(Records contained in a dataset)

= = = = = = =

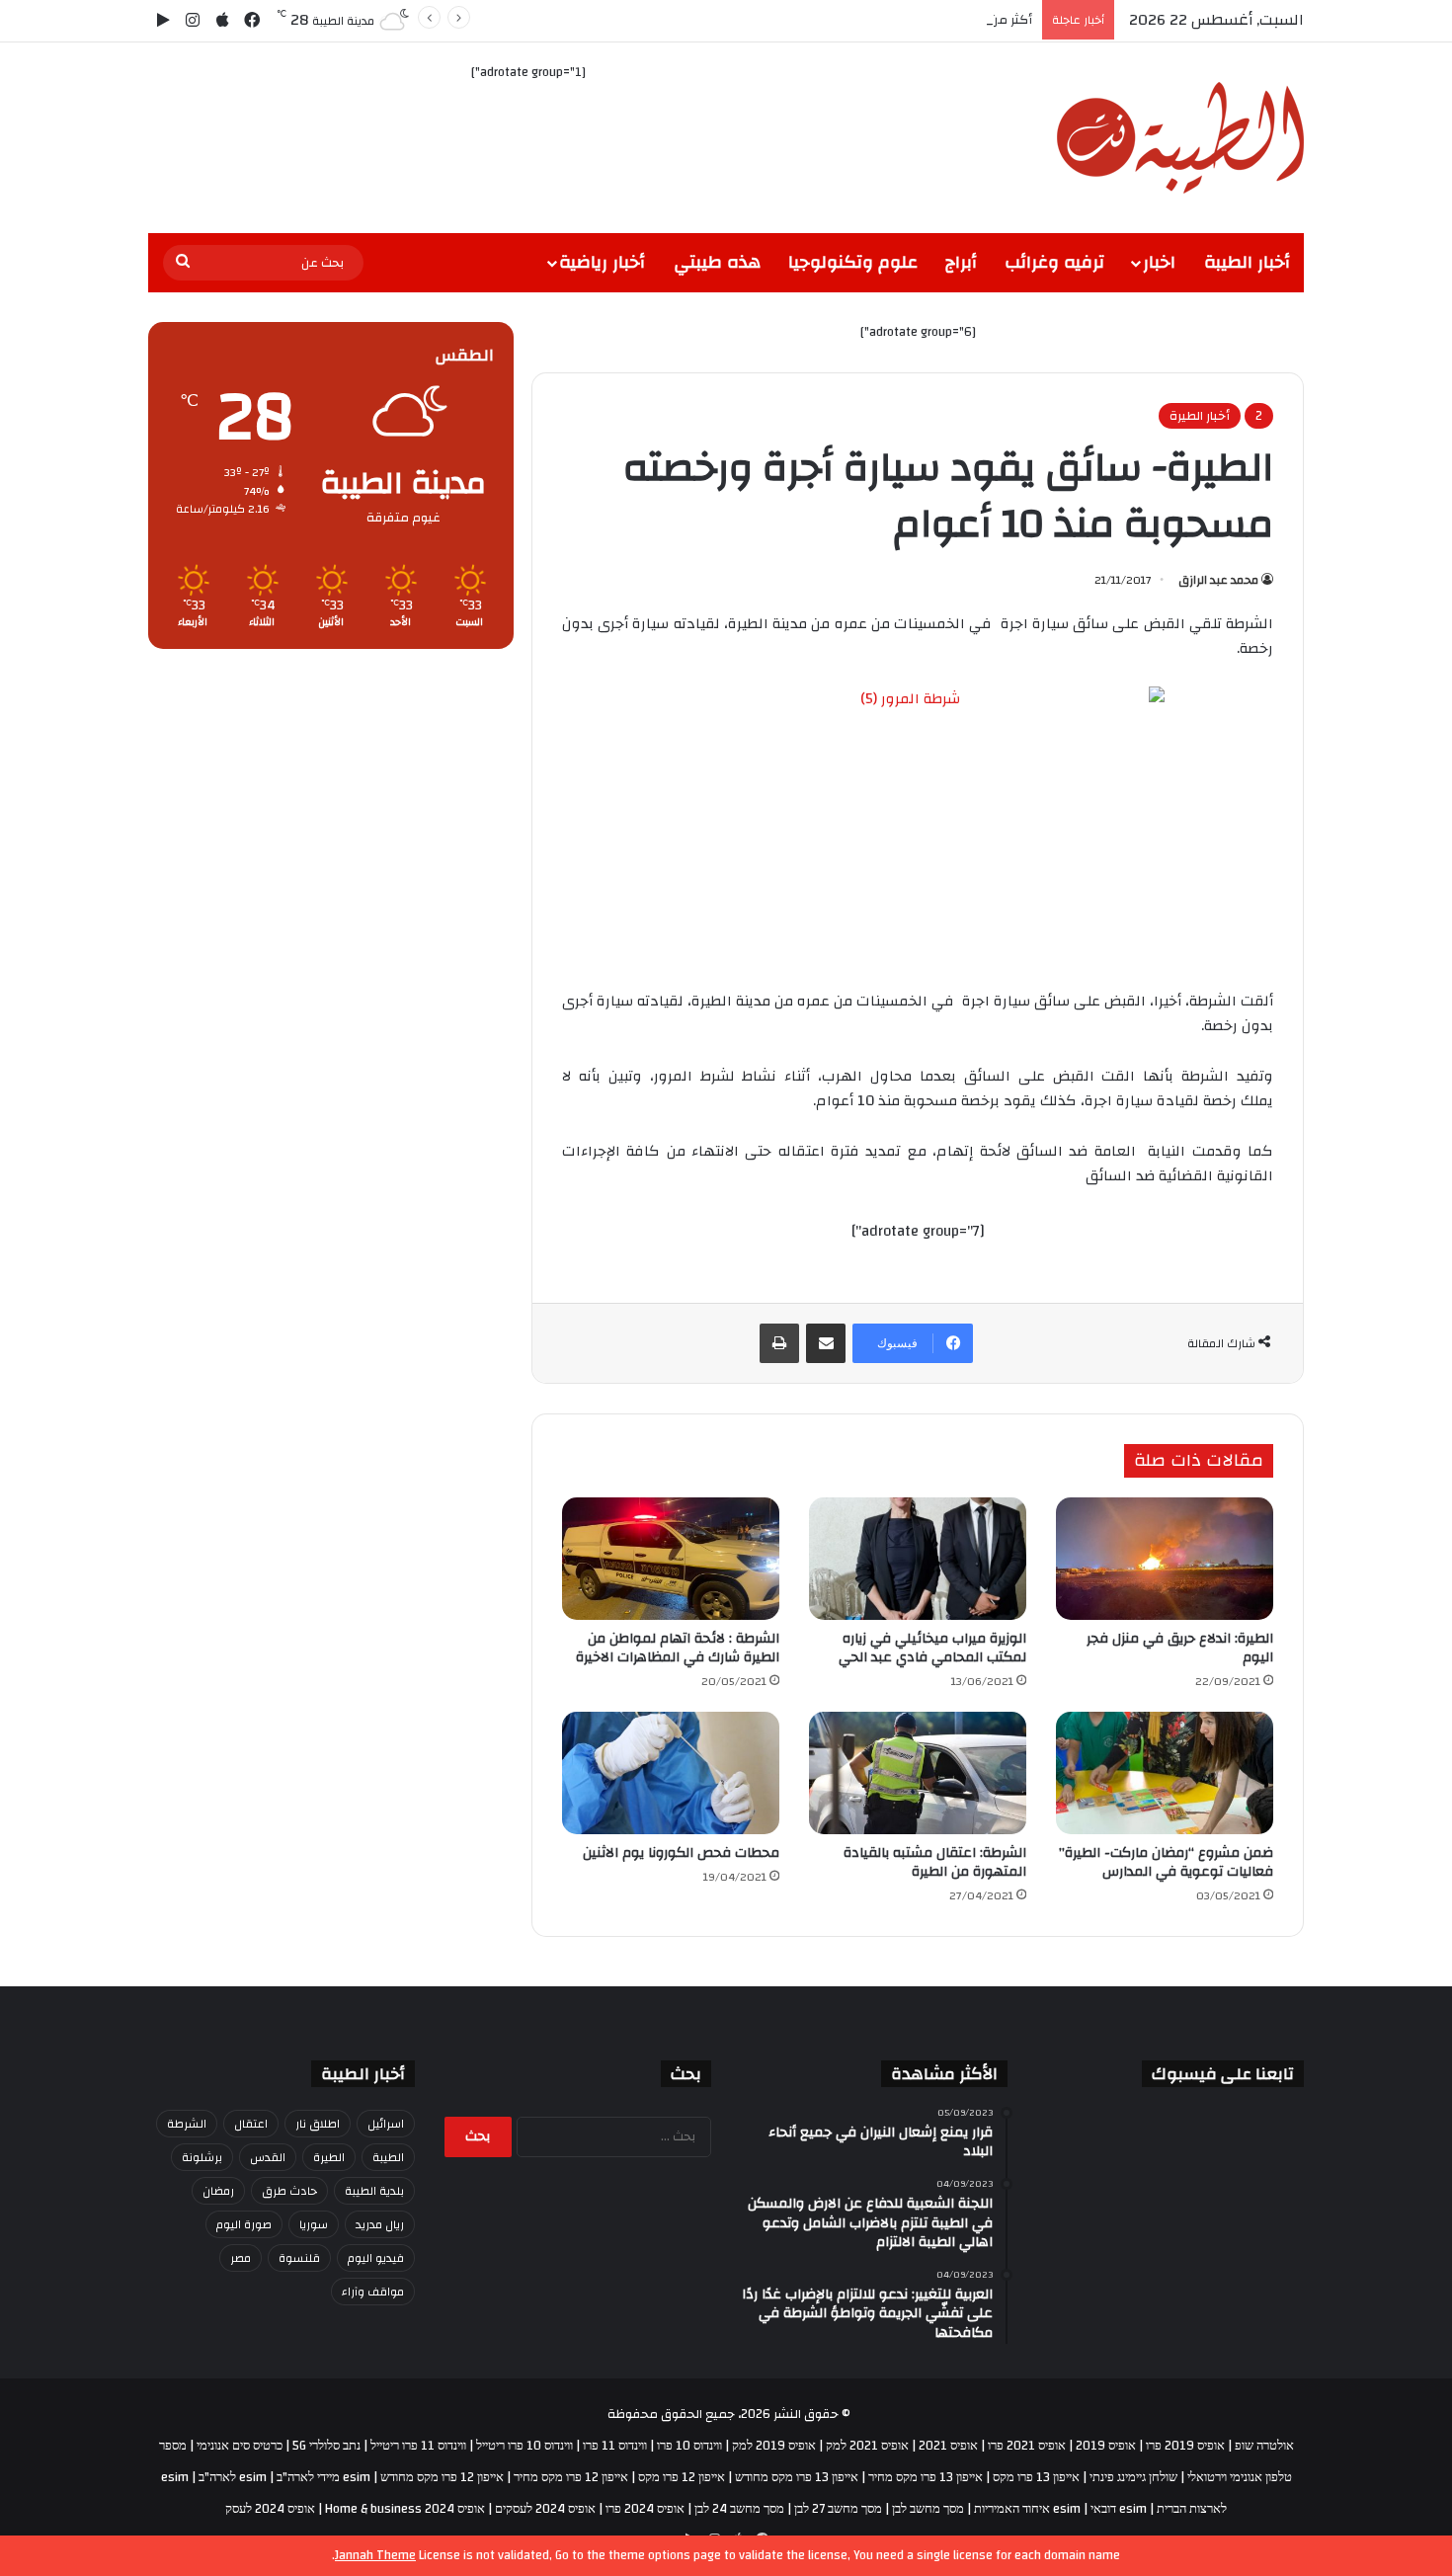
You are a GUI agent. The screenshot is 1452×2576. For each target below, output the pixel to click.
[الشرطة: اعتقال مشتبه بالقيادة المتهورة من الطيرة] (917, 1773)
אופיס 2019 (1106, 2445)
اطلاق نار (317, 2123)
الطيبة (388, 2157)
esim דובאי (1118, 2509)
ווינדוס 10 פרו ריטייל (524, 2445)
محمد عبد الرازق (1218, 580)
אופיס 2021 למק (867, 2445)
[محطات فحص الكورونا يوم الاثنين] (670, 1773)
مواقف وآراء (373, 2291)
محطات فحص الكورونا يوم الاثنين (681, 1853)
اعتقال (251, 2123)
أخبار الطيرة (1200, 416)
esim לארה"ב (233, 2477)
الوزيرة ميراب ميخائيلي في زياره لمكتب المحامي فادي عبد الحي (932, 1648)
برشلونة (202, 2157)
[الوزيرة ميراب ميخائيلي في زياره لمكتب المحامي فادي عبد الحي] (917, 1558)
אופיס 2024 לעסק (270, 2509)
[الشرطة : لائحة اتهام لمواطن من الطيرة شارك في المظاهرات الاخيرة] (670, 1558)
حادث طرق (289, 2191)
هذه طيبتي (717, 262)
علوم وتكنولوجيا (853, 262)
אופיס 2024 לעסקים (545, 2509)
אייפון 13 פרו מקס (1036, 2477)
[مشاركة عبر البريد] (826, 1343)
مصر (240, 2258)
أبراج (961, 262)
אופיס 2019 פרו (1185, 2445)
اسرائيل (385, 2123)
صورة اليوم (244, 2224)
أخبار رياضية (602, 262)
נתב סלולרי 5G (326, 2445)
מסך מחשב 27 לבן (838, 2509)
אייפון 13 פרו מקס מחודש (796, 2477)
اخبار (1159, 262)
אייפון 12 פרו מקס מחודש (442, 2477)
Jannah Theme (375, 2555)
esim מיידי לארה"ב (323, 2477)
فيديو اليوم (376, 2258)
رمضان (218, 2191)
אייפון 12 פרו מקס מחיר (571, 2477)
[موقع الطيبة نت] (1180, 138)
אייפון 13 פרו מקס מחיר (925, 2477)
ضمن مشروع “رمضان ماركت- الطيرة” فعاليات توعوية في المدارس (1166, 1862)
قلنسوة (299, 2258)
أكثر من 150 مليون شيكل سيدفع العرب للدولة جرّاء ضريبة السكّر (859, 20)
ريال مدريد (380, 2224)
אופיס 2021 (948, 2445)
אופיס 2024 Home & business (405, 2509)
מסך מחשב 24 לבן (739, 2509)
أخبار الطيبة (1247, 262)
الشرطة (186, 2123)
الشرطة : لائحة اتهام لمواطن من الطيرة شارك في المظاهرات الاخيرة (677, 1648)
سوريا (313, 2224)
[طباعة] (779, 1343)
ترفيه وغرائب (1054, 262)
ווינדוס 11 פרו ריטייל (418, 2445)
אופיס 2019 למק (774, 2445)
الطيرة (329, 2157)
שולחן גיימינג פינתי (1133, 2477)
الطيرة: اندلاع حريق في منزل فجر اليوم (1180, 1648)
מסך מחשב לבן (928, 2509)
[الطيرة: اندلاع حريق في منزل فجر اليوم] (1164, 1558)
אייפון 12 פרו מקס (681, 2477)
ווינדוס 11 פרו (615, 2445)
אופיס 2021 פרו (1027, 2445)
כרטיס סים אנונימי (239, 2445)
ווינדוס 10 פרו (689, 2445)
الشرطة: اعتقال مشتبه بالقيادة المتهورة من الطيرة (935, 1862)
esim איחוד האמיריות (1027, 2509)
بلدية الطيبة (374, 2191)
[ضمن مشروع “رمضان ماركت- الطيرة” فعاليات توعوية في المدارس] (1164, 1773)
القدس (267, 2157)
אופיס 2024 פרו (645, 2509)
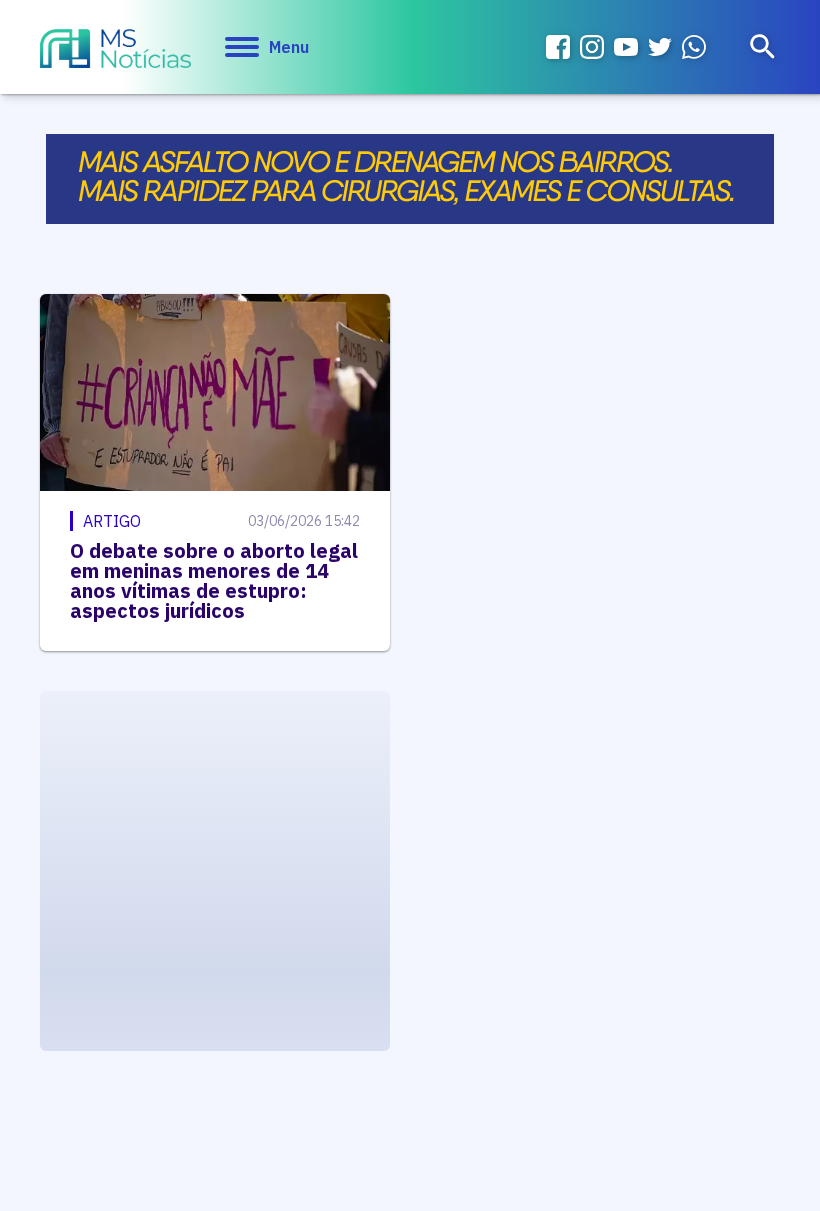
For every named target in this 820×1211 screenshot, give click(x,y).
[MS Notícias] (115, 51)
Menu (289, 47)
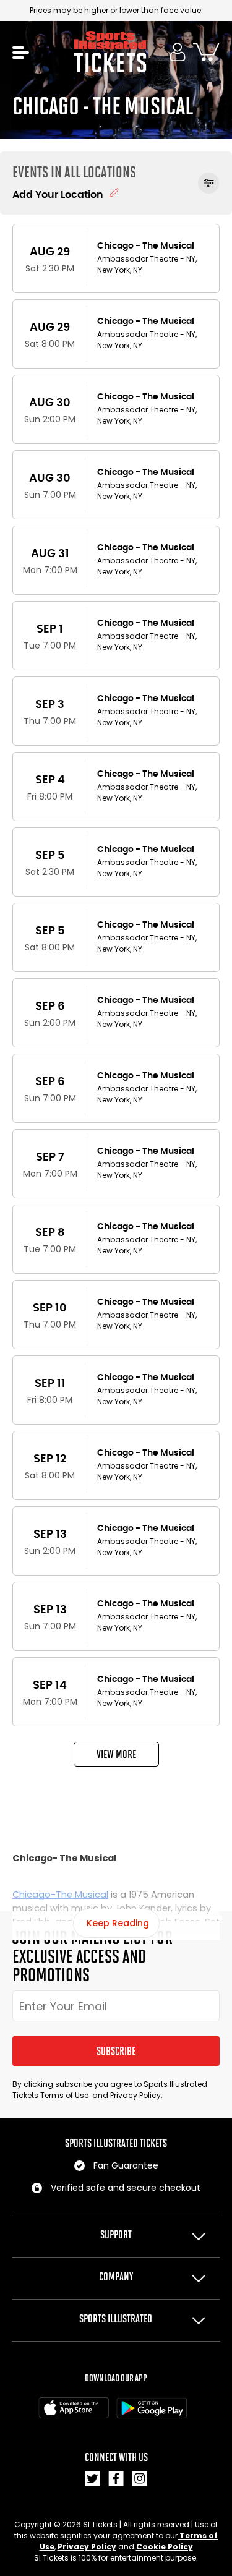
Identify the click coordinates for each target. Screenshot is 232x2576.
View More (116, 1754)
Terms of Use (64, 2095)
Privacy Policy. (136, 2095)
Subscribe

= = = = = = =

Exercise objective
Set down each entry again exactly as written. Pictures stay out.

Solution for this problem
You are a GUI agent. The screenshot is 1452×2576. For each target below, output the pixel to click.
[الشرطة: اعتقال مشتبه بالقيادة المتهورة من الطيرة] (917, 1773)
אופיס 2019 (1106, 2445)
اطلاق نار (317, 2123)
الطيبة (388, 2157)
esim דובאי (1118, 2509)
ווינדוס 10 פרו ריטייל (524, 2445)
محمد عبد الرازق (1218, 580)
אופיס 2021 למק (867, 2445)
[محطات فحص الكورونا يوم الاثنين] (670, 1773)
مواقف وآراء (373, 2291)
محطات فحص الكورونا يوم الاثنين (681, 1853)
اعتقال (251, 2123)
أخبار الطيرة (1200, 416)
esim לארה"ב (233, 2477)
الوزيرة ميراب ميخائيلي في زياره لمكتب المحامي فادي عبد الحي (932, 1648)
برشلونة (202, 2157)
[الوزيرة ميراب ميخائيلي في زياره لمكتب المحامي فادي عبد الحي] (917, 1558)
אופיס 2024 לעסק (270, 2509)
[الشرطة : لائحة اتهام لمواطن من الطيرة شارك في المظاهرات الاخيرة] (670, 1558)
حادث طرق (289, 2191)
هذه طيبتي (717, 262)
علوم وتكنولوجيا (853, 262)
אופיס 2024 לעסקים (545, 2509)
אייפון 13 פרו מקס (1036, 2477)
[مشاركة عبر البريد] (826, 1343)
مصر (240, 2258)
أبراج (961, 262)
אופיס 2019 פרו (1185, 2445)
اسرائيل (385, 2123)
صورة اليوم (244, 2224)
أخبار رياضية (602, 262)
נתב סלולרי 5G (326, 2445)
מסך מחשב 27 לבן (838, 2509)
אייפון 13 פרו מקס מחודש (796, 2477)
اخبار (1159, 262)
אייפון 12 פרו מקס מחודש (442, 2477)
Jannah Theme (375, 2555)
esim מיידי לארה"ב (323, 2477)
فيديو اليوم (376, 2258)
رمضان (218, 2191)
אייפון 12 פרו מקס מחיר (571, 2477)
[موقع الطيبة نت] (1180, 138)
אייפון 13 פרו מקס מחיר (925, 2477)
ضمن مشروع “رمضان ماركت- الطيرة” فعاليات توعوية في المدارس (1166, 1862)
قلنسوة (299, 2258)
أكثر من 150 مليون شيكل سيدفع العرب للدولة جرّاء ضريبة السكّر (859, 20)
ريال مدريد (380, 2224)
אופיס 2021 (948, 2445)
אופיס 2024 Home & business (405, 2509)
מסך מחשב 24 לבן (739, 2509)
أخبار الطيبة (1247, 262)
الشرطة (186, 2123)
الشرطة : لائحة اتهام لمواطن من الطيرة شارك في المظاهرات الاخيرة (677, 1648)
سوريا (313, 2224)
[طباعة] (779, 1343)
ترفيه وغرائب (1054, 262)
ווינדוס 11 פרו ריטייל (418, 2445)
אופיס 2019 למק (774, 2445)
الطيرة (329, 2157)
שולחן גיימינג פינתי (1133, 2477)
الطيرة: اندلاع حريق في منزل فجر اليوم (1180, 1648)
מסך מחשב לבן (928, 2509)
[الطيرة: اندلاع حريق في منزل فجر اليوم] (1164, 1558)
אייפון 12 פרו מקס (681, 2477)
ווינדוס 11 פרו (615, 2445)
אופיס 2021 פרו (1027, 2445)
כרטיס סים אנונימי (239, 2445)
ווינדוס 10 פרו (689, 2445)
الشرطة: اعتقال مشتبه بالقيادة المتهورة من الطيرة (935, 1862)
esim איחוד האמיריות (1027, 2509)
بلدية الطيبة (374, 2191)
[ضمن مشروع “رمضان ماركت- الطيرة” فعاليات توعوية في المدارس] (1164, 1773)
القدس (267, 2157)
אופיס 2024 פרו (645, 2509)
For every named target in this 820×1211 screenshot, give click(x,y).
[MS Notícias] (115, 51)
Menu (289, 47)
Identify the click coordinates for each target. Screenshot is 232x2576.
View More (116, 1754)
Terms of Use (64, 2095)
Privacy Policy. (136, 2095)
Subscribe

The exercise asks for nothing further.